The only thing I love more than a good yoga debate, is a good yoga debate about the use of social media. Of course I'm referencing this article in The New York Times, which amounts to a raised eyebrow at the incredibly popular trend of self-absorbed yogis snapping selfies of themselves in their craziest yoga poses and posting them on the Internet for all to see, via a little photo-sharing app called Instagram (maybe you've heard of it?).
My favorite line:
"Some more-traditional practitioners might disparage what they consider to be purely ego- or vanity-driven selfies. After all, isn’t yoga supposed to be about turning your gaze inward?"
Well, duh. There are "more-traditional practitioners" out there that will disparage anything other than their own precious way of practicing yoga—especially anything new-fangled like social media.
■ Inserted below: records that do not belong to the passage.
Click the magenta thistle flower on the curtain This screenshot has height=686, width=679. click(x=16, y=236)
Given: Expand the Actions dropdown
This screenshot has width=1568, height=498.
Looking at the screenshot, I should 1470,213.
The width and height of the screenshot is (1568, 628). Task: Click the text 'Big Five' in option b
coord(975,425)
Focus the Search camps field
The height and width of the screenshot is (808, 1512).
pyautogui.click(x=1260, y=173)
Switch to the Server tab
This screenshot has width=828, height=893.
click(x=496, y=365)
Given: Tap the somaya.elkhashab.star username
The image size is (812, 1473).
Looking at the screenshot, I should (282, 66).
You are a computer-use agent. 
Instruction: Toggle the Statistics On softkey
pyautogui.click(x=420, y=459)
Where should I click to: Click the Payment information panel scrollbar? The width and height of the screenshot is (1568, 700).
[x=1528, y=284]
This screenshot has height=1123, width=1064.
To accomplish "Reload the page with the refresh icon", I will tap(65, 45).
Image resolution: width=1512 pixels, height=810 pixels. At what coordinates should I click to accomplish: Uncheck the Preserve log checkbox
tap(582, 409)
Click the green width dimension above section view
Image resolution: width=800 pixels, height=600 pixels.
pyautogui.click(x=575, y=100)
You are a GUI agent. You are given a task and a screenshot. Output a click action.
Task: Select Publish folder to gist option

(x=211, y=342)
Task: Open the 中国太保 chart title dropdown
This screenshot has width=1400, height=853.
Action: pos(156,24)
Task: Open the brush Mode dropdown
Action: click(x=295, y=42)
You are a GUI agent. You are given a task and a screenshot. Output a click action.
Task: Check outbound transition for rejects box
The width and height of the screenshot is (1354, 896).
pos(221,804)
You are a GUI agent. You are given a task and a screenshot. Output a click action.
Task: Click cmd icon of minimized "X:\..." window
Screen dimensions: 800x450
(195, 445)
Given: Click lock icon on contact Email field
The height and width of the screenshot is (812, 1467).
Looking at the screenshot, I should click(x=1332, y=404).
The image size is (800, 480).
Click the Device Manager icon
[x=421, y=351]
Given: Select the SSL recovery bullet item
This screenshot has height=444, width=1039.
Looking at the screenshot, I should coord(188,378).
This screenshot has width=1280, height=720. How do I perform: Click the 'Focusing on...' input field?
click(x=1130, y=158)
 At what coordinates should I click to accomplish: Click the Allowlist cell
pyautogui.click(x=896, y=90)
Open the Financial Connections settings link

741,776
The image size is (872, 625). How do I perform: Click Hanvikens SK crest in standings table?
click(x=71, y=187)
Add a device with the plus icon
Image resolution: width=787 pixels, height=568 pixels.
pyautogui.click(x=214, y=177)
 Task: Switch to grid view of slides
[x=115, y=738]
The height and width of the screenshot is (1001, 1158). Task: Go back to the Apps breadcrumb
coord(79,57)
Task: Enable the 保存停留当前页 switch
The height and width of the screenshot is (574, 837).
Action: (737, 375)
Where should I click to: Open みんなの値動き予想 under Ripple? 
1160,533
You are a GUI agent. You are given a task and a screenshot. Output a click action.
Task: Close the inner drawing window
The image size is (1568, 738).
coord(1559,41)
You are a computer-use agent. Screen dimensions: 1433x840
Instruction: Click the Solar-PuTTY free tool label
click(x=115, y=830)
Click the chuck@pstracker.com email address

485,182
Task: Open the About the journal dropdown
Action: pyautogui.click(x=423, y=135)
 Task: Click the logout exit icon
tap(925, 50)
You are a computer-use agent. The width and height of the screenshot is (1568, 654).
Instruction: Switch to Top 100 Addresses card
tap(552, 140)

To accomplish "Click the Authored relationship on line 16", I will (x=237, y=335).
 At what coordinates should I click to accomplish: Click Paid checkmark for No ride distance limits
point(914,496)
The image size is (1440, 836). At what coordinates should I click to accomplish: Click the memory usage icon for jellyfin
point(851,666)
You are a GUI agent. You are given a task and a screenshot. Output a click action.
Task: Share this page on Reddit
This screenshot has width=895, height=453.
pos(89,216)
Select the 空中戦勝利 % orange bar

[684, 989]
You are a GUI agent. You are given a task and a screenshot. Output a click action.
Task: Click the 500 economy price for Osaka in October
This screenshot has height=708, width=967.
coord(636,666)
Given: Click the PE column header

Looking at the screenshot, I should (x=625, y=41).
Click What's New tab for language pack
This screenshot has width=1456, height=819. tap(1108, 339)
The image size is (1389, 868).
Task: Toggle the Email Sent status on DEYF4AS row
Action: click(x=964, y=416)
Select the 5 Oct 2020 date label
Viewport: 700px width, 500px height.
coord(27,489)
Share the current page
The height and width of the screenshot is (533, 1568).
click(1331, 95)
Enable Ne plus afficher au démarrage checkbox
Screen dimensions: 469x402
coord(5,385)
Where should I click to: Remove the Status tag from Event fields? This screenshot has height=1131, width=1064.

I know the article was really supposed to make me tsk-tsk these women (and men!) who are so self-absorbed that they spend time each and every day snapping photos at themselves for their own enjoyment. But instead I spent some time perusing the app (I admittedly have not seen the point of Instagram really, and have shared my personal photos to Facebook), but I realized there's a huge, thriving community of yoga practitioners and teachers who are really just using Instagram as a medium to demonstrate (and even teach!) yoga poses. I was inspired—not just by their yoga poses, but by their passion for what they love, and how they courageously put themselves out there knowing that there would be plenty of critics. Not to mention, the challenges are FUN. I want to be a part of this movement.
So here you go. Gazing at my inner self right HERE, baby.
What's been interesting in the few days I've been taking a photo a day, is how critical I am of myself. I almost didn't post the picture below because my leg wasn't perfectly straight, you could tell I hadn't swept my patio, and OMG is that a boob shadow?! Then I thought.. Who the heck am I trying to impress?! I realized that this could actually be a really good tool for self reflection after all. (If I inspire someone else along the way-fantastic!) My practice isn't perfect (nobody's is!). My body has plenty of flaws. I care a lot (way too much, in fact) about what other people think about me. Realizing this and accepting--dare I say celebrating—myself anyway is a big part of my practice. Maybe sharing a yoga selfie every now and then is a good way to express that.
On a side note, I've seen a lot of discussion since the NYT article was published about how the trend could impact the public perception of yoga. You know the one I'm talking about: It's all for thin, white, upper middle class women with a lot of time on their hands abnormally bendy spines. I happen to be a young-ish, bendy, white woman. Could my presence on Instagram make some people who know very little about yoga think that the practice is for thin white women? I guess so. But is that my responsibility? Do I really have to censor myself because of what someone else might think? Isn't THAT in conflict with the nature of yoga?